Exercise description:
List every hand that the wall clock description says wall clock 10 has, with its reference number where one is given.

**** Source excerpt

Wall clock 10 further comprises a clock dial 13. Clock dial 13 is a rigid disc-shaped member with a date window 14, a temperature hole 73, a month hole 74, and screw holes 20. Clock dial 13 further comprises a temperature scale depiction 15 on its front surface. Wall clock 10 further comprises a temperature hand 17. Clock dial 13 further comprises a month scale depiction 16 on its front surface. Wall clock 10 further comprises a month indicator hand 18. Clock dial 13 further comprises an hour scale depiction 12 on its front surface. Wall clock 10 further comprises a second hand, a minute hand, and an hour hand. Hands are rigid oblong members with one end attached to a drive mechanism and the other end referencing a point on the respective scale depictions. All scale depictions are on the front surface of the clock dial 13, which is disposed above a flange 34 on outer case 22, so as screw holes 20 on the clock dial 13 fit with holes 130 made into the flange 34 of the outer case 22.

Wall clock 10 further comprises a retainer ring 19 and a clock cover ring 11 as seen in FIGS. 25 and 26. Retainer ring 19 has holes 192. Clock cover ring 11 has nut members 191. Retainer ring 19 is disposed above the clock dial 13, so as holes 192 align with screw holes 20 on the clock dial 13. Wall clock 10 further comprises a clock cover disc 193 made of glass or clear plastic which is disposed above the retainer ring 19. Clock cover ring 11 with nut members 191 is disposed above the clock cover disc 193, so that the inner diameter of clock cover ring 11 engages with the front surface of clock cover disc 193 and nut members 191 engage screws 190 inserted through holes 130 on flange 34 of outer case 22, screw holes 20 on the clock dial 13, and holes 192 on the retainer ring 19, to secure the clock cover disc 193.

FIGS. 7-10 show the rear surfaces of day disc 26, tens disc 27, and units disc 28. The rear surface of day disc 26 includes the ring 153. Ring 153 is a specially shaped ridge or raised surface in the rear surface of day disc 26. The inner diameter of ring 153 includes teeth protruding therefrom to from a gear ring 155. Gear ring 155 functions to drive the day disc 26.

********
**** Supplied data

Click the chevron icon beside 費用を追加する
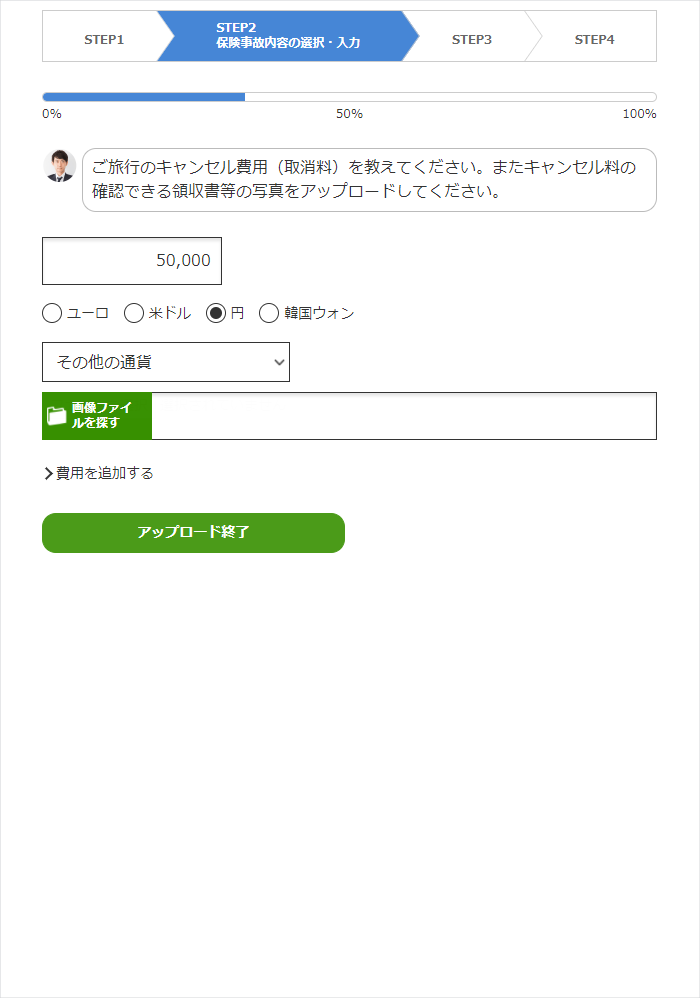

********

Exercise solution:
- Temperature hand 17
- Month indicator hand 18
- Second hand
- Minute hand
- Hour hand